Yes, see now there is the catch - there are only 3 different firmware versions:
1.02 (working but not entirely stable), 1.03 (also working but less stable, some new functions added) and the 1.04 (does not work at all with the modem, for some odd reason it refuses to connect).

I'm trying to figure out "what" makes this not work, for now the only thing I can think of is it's 4G mode - since it changes the APN (did I spell it correctly?) and other stuff.
The old modem was only 3G, but the ISP gives you 4G if you have a USB dongle for this.

The new APN is "4g.comviq.se". The old one was "data.comviq.se" (or similar). However if I recall correctly, is that when I use firmware 1.04, it gives me an extra "Comviq" in the list of Internet Service Providers.. The two other firmwares do not. Also, I think it had more options, say - there perhaps I need to manually add the APN and not use auto settings.


I work late everyday this week, so I don't have much time to go over it's settings, and where I work is not a good place to bring a computer and fiddle with. So I'll try in the evenings if I'm not to tired.

If nothing works, I'll get another router that supports the 4G. Or just pay the 400$ and get the fibre optical modem instead (feels like I'm wasting enough money already).


Other stuff I have tried - using an extended USB (2.0) cable, of around 2 meters. Have an extra - same length, but does not remove the issue that someone else had of "interference". I did not have that issue earlier, I still thing it's down to the router since the modem is working great (using it right now).


Good night!


----------



## remixedcat (Apr 14, 2015)

Try the working but unstable firmware, at least the modem would work.


----------



## Rogge (Apr 19, 2015)

Maybe the GHz signals collide with each other (LTE on the modem)?
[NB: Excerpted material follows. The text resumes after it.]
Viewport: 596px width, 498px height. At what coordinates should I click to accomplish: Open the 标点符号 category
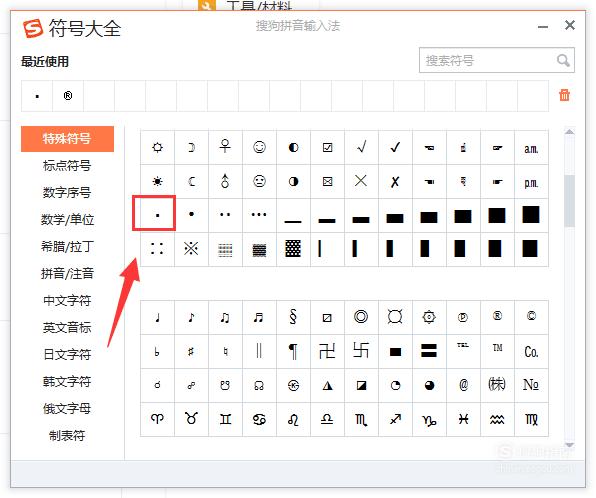(67, 166)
Since I can change that on the WiFi part on the router, should I try that??

Mostly the router is used so that the PS3 unit can connect to the rest of the world, for say playing Destiny.
The modem is used directly to the computer(s).


----------



## remixedcat (Apr 19, 2015)

yeah I recommend either 1,6,or 11, as those are non-overlapping channels.


----------



## Rogge (Apr 26, 2015)

Problem solved!!!
How I did it? I bought a new router - Dovado Tiny. The router worked almost directly out of the box (some minor changes in router were made).

I did however notice "why" the ZTE did not work as it should - the 4G could not get a complete connection, this because of the APN was not available on the D-Link.
But it was there on the Dovado. The APN was 4g.comviq.se, and this option was already in the Dovado as a setting I could pick from.

So the old router? I'll give it to my enemy...


----------



## remixedcat (Apr 26, 2015)

Its a dlink. @Mussels can tell you and I can tell you how borked they are.


----------